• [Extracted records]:
● ● ● ● ● ● ●
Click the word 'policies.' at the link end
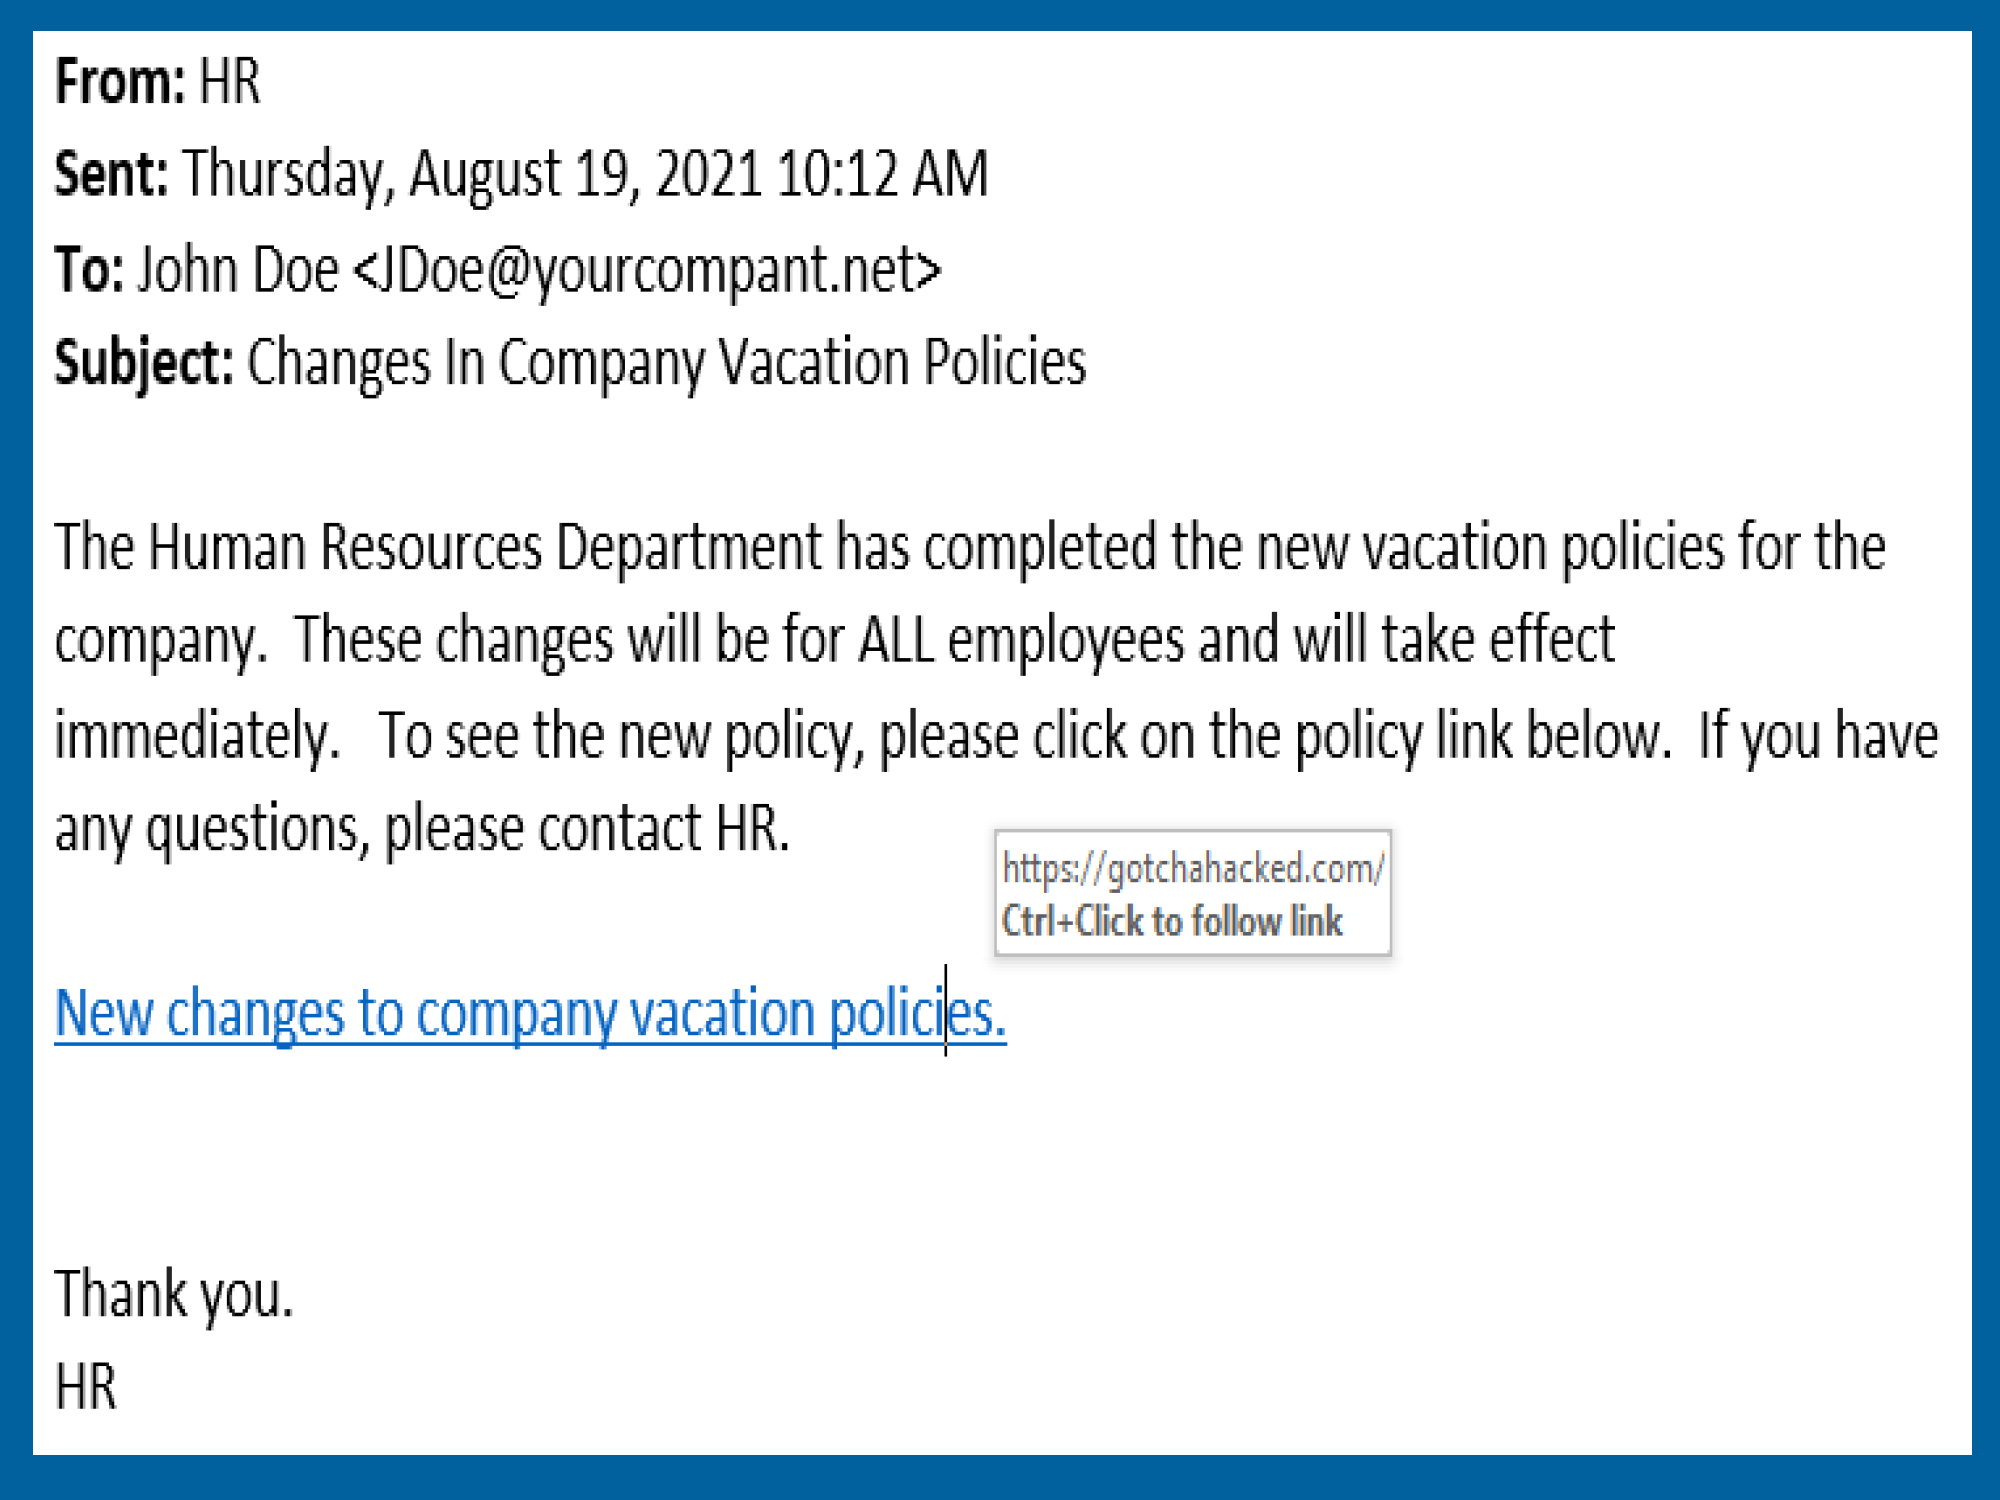Viewport: 2000px width, 1500px height. (917, 1014)
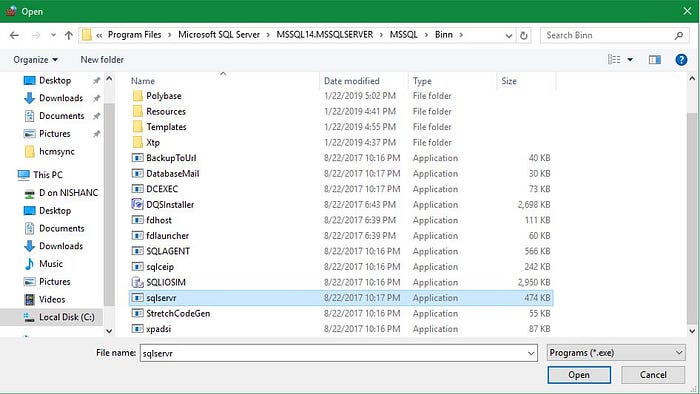Open the address bar previous locations dropdown
Image resolution: width=700 pixels, height=394 pixels.
[x=508, y=36]
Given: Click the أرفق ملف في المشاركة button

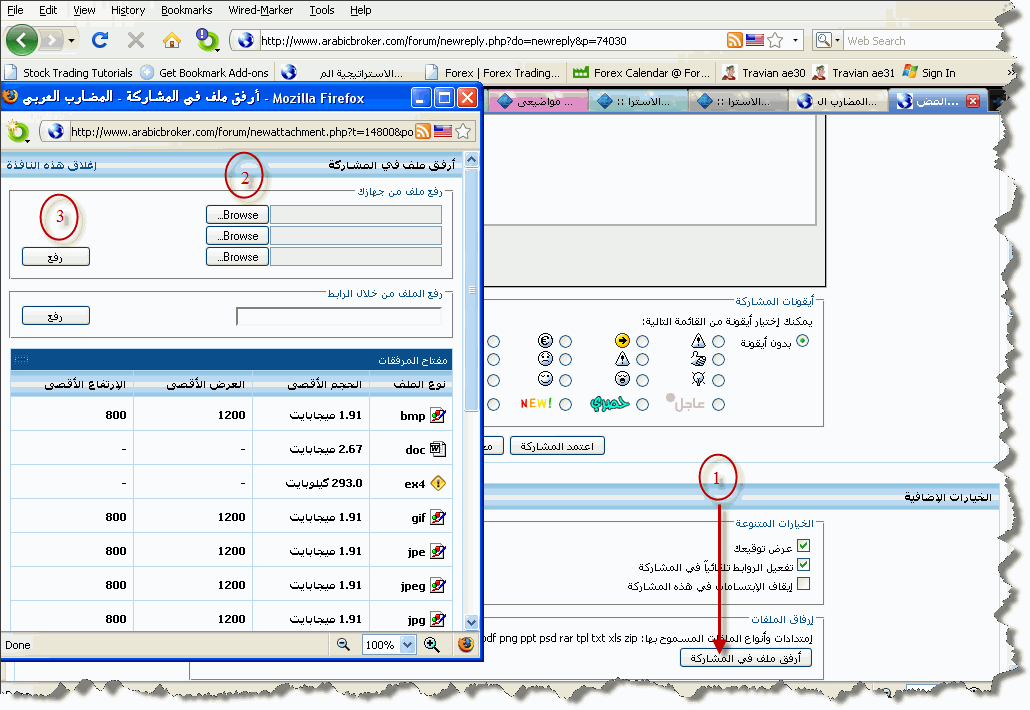Looking at the screenshot, I should pyautogui.click(x=746, y=658).
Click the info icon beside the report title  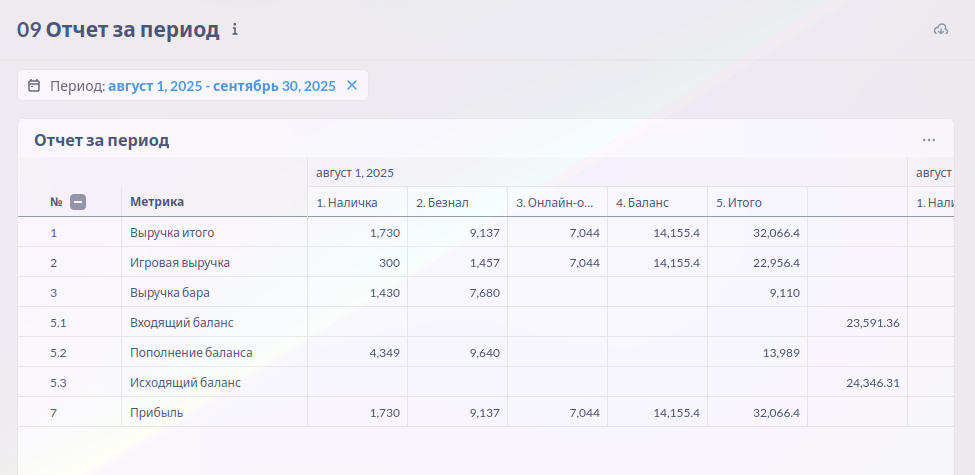click(x=235, y=30)
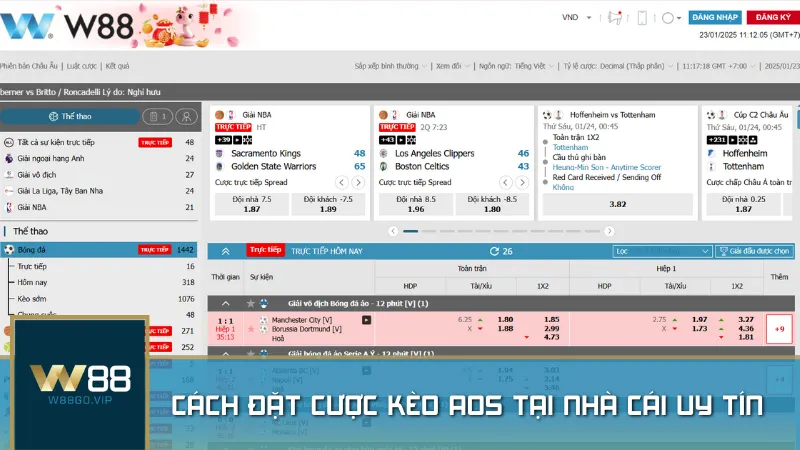Viewport: 800px width, 450px height.
Task: Open the VND currency dropdown
Action: (575, 18)
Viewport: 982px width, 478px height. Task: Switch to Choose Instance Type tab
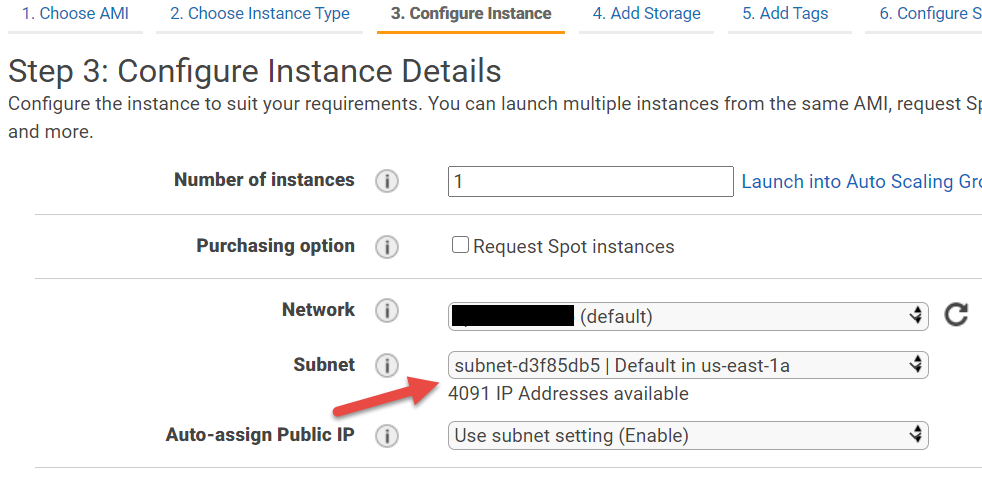tap(259, 14)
● ● ● ● ● ● ●
• [Exercise description]:
An exact restatement is expected of the lines from the line containing "Viewport: 982px width, 478px" to the end of the data above, pictures excluded.

• [Response to the exercise]:
Viewport: 982px width, 478px height. Task: Switch to Choose Instance Type tab
tap(259, 14)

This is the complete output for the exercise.